Tramitando em turno único, o PL 4.144/25, proposto pela deputada Carol Caram (Avante), tem como foco estabelecer a semana estadual de conscientização sobre a Neuralgia do Trigêmeo. Relatado por Doutor Wilson Batista, o projeto recebeu parecer pela aprovação na forma do substitutivo nº 1, apresentado pela Comissão de Constituição e Justiça (CCJ).

A versão excluiu menções à possibilidade de parcerias entre instituições públicas e privadas, à capacitação de profissionais da saúde e à distribuição de materiais educativos.

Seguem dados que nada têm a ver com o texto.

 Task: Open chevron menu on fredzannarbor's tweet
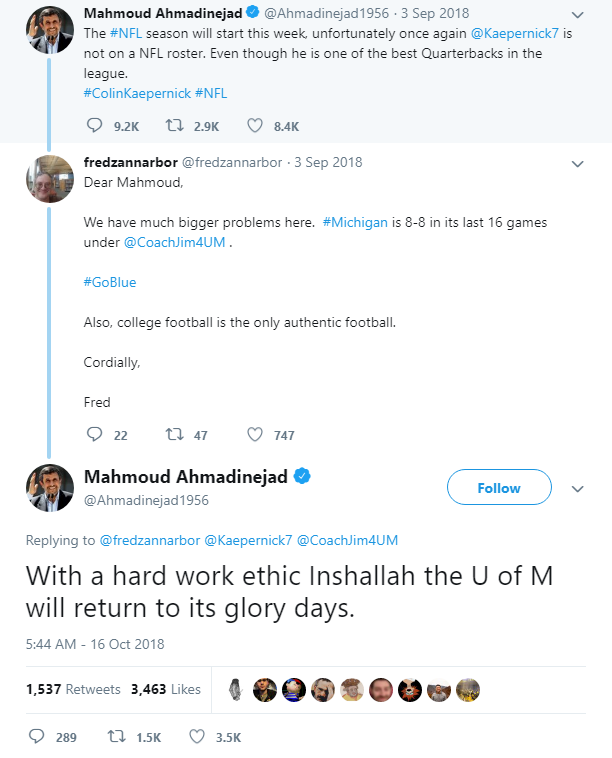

Em relação ao texto original, as diretrizes foram substituídas pelos seguintes objetivos da semana:

  • Conscientizar a sociedade sobre os sintomas, o diagnóstico precoce e o tratamento da neuralgia do trigêmeo
  • Incentivar a divulgação de informações e a criação de políticas públicas sobre as necessidades das pessoas acometidas pela Neuralgia do Trigêmeo
  • Promover a integração entre pacientes, profissionais da saúde e a sociedade, por meio de ações educativas e de apoio
  • Combater a discriminação e promover a empatia em relação às pessoas acometidas pela neuralgia do trigêmeo

Em dezembro do ano passado, o drama enfrentado por quem convive com a "pior dor do mundo" foi tema de audiência pública na ALMG. A fundadora e presidente da Associação de Neuralgia do Trigêmeo Brasil (ANTBR), Carolina Arruda, apresentou um depoimento emocionado. Ao defender mais visibilidade para o problema, manifestou apoio ao projeto, que agora segue para apreciação da Comissão de Fiscalização Financeira e Orçamentária (FFO).